I got an email from a friend today. She's going to a school where spending time with God is mandatory, yet she's learning to love it. One thing she said really stuck with me. "Time is so essential if we want to really grow in our relationship with Him, which seems obvious, but so few people do it, ya know? They just expect to be some super christian, but don't really try for it. Or, a LOT of people don't even want to be a super Christian... they just don't want to go to hell, so they show up to church on Sundays or whatever... orrr.... they don't even care about God and they just go through the motions for the friends or time filler... but it's SO MUCH MORE. God just wants to spend TIME with us, because if we do, we will grow closer to His heart, begin to obey His commands, get an "eternal perspective" in that nothing on this earth is really that important. We have one chance here to be God's light to others, and that chance is a little blip in the scope of billions of years with Jesus (or with Satan if one so chooses). I mean, wow! How could you not want to live WHOLEHEARTEDLY for Him?"
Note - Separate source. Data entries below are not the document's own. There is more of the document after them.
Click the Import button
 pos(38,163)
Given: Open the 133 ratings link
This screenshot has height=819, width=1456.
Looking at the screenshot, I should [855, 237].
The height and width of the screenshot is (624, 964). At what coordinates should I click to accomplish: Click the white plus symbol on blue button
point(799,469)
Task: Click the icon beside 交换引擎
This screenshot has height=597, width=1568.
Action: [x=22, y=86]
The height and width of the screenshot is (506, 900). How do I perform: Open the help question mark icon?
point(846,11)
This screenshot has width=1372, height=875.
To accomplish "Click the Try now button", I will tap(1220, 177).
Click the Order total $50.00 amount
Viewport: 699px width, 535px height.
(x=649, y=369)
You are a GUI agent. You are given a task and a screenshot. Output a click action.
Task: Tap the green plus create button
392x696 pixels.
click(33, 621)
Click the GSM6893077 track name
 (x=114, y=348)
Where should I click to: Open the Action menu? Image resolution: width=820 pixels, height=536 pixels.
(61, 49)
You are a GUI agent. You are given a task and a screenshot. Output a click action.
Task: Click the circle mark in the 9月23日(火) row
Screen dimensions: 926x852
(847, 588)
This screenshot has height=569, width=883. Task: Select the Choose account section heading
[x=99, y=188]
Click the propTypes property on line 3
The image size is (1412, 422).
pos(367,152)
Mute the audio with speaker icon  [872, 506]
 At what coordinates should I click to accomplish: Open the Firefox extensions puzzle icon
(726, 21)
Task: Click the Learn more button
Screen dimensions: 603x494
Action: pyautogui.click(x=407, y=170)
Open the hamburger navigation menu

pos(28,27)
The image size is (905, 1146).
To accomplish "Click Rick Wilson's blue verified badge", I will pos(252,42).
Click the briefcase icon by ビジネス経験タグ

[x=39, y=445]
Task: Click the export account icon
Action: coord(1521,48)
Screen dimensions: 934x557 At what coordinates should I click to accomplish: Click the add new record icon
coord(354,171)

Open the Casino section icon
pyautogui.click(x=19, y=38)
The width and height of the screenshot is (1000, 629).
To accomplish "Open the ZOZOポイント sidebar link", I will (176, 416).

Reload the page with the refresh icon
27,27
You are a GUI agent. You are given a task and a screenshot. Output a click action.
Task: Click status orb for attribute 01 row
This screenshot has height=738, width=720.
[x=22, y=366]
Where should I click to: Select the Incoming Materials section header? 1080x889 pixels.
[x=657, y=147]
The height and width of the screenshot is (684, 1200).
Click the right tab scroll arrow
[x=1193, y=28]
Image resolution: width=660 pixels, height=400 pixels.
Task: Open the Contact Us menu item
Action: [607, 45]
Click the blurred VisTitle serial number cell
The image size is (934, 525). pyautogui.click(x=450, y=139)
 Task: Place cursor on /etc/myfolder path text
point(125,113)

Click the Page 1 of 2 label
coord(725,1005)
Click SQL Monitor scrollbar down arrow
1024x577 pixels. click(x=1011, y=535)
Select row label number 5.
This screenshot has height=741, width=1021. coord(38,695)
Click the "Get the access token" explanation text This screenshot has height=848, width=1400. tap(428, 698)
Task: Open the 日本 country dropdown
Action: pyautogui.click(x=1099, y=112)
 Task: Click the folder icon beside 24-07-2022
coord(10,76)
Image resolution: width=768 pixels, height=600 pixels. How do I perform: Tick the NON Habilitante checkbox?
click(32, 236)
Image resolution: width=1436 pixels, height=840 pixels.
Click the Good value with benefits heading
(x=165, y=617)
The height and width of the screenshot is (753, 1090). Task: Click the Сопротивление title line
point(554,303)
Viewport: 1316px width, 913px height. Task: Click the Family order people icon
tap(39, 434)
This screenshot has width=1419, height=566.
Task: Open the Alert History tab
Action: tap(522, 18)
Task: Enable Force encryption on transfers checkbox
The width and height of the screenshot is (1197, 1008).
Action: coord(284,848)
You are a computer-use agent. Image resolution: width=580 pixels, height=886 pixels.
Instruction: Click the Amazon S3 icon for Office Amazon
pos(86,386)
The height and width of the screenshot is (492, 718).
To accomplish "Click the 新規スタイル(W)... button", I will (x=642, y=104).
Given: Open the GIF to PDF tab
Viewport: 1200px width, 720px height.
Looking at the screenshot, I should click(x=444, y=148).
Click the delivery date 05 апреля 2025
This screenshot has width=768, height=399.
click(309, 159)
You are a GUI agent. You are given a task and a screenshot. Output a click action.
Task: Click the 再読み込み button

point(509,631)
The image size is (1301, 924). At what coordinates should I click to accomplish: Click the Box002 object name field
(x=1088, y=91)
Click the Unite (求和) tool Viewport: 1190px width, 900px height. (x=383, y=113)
After this she told me that she knows I know this, but just needed to vent. But you know what? I needed to hear this. It makes me examine where I'm spending my time. I still think that getting up early to do devos is a good thing. Yet, I know I need more. 15 minutes is not going to cut it. I need a space where there is no time schedule, where I can just sit and soak in God's word, where I can look out and pray for those walking by. It's something that Satan desperately wants to hold from me. But I'll fight for it. I've got to find a spot, a place I can go and just be with God. Because truly, how can I point others towards Christ if I'm not going anywhere with my faith?